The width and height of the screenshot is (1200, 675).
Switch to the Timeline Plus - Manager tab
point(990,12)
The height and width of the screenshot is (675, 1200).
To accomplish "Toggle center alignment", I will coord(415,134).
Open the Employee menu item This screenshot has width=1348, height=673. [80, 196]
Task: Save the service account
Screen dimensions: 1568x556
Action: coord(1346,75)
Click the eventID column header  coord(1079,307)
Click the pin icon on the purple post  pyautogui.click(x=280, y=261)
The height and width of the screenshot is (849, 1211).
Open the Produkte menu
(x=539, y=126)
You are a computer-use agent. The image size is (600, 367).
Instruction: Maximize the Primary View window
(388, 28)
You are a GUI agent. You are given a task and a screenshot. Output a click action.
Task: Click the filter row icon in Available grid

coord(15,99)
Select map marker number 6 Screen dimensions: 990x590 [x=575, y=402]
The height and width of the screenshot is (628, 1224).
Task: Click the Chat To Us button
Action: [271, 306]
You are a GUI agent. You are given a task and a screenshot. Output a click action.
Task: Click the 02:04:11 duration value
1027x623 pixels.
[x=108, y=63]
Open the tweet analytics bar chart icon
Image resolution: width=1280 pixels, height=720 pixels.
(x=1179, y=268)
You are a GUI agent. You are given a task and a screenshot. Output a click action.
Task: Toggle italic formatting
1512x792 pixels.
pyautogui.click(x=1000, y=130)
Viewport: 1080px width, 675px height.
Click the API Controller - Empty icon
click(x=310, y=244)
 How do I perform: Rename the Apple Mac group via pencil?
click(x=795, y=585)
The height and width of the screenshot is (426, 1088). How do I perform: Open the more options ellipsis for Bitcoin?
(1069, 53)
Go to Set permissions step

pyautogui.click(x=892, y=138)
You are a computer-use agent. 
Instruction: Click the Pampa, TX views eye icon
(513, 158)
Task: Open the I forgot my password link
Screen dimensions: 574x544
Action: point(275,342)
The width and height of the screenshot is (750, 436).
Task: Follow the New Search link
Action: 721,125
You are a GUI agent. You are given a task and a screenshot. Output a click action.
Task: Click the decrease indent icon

*****

Transcribe every line of the data, exactly as it stands.

The width and height of the screenshot is (1200, 675).
Switch to the Timeline Plus - Manager tab
point(990,12)
The height and width of the screenshot is (675, 1200).
To accomplish "Toggle center alignment", I will coord(415,134).
Open the Employee menu item This screenshot has width=1348, height=673. [80, 196]
Task: Save the service account
Screen dimensions: 1568x556
Action: coord(1346,75)
Click the eventID column header  coord(1079,307)
Click the pin icon on the purple post  pyautogui.click(x=280, y=261)
The height and width of the screenshot is (849, 1211).
Open the Produkte menu
(x=539, y=126)
You are a computer-use agent. The image size is (600, 367).
Instruction: Maximize the Primary View window
(388, 28)
You are a GUI agent. You are given a task and a screenshot. Output a click action.
Task: Click the filter row icon in Available grid

coord(15,99)
Select map marker number 6 Screen dimensions: 990x590 [x=575, y=402]
The height and width of the screenshot is (628, 1224).
Task: Click the Chat To Us button
Action: [271, 306]
You are a GUI agent. You are given a task and a screenshot. Output a click action.
Task: Click the 02:04:11 duration value
1027x623 pixels.
[x=108, y=63]
Open the tweet analytics bar chart icon
Image resolution: width=1280 pixels, height=720 pixels.
(x=1179, y=268)
You are a GUI agent. You are given a task and a screenshot. Output a click action.
Task: Toggle italic formatting
1512x792 pixels.
pyautogui.click(x=1000, y=130)
Viewport: 1080px width, 675px height.
Click the API Controller - Empty icon
click(x=310, y=244)
 How do I perform: Rename the Apple Mac group via pencil?
click(x=795, y=585)
The height and width of the screenshot is (426, 1088). How do I perform: Open the more options ellipsis for Bitcoin?
(1069, 53)
Go to Set permissions step

pyautogui.click(x=892, y=138)
You are a computer-use agent. 
Instruction: Click the Pampa, TX views eye icon
(513, 158)
Task: Open the I forgot my password link
Screen dimensions: 574x544
Action: point(275,342)
The width and height of the screenshot is (750, 436).
Task: Follow the New Search link
Action: 721,125
You are a GUI agent. You are given a task and a screenshot. Output a click action.
Task: Click the decrease indent icon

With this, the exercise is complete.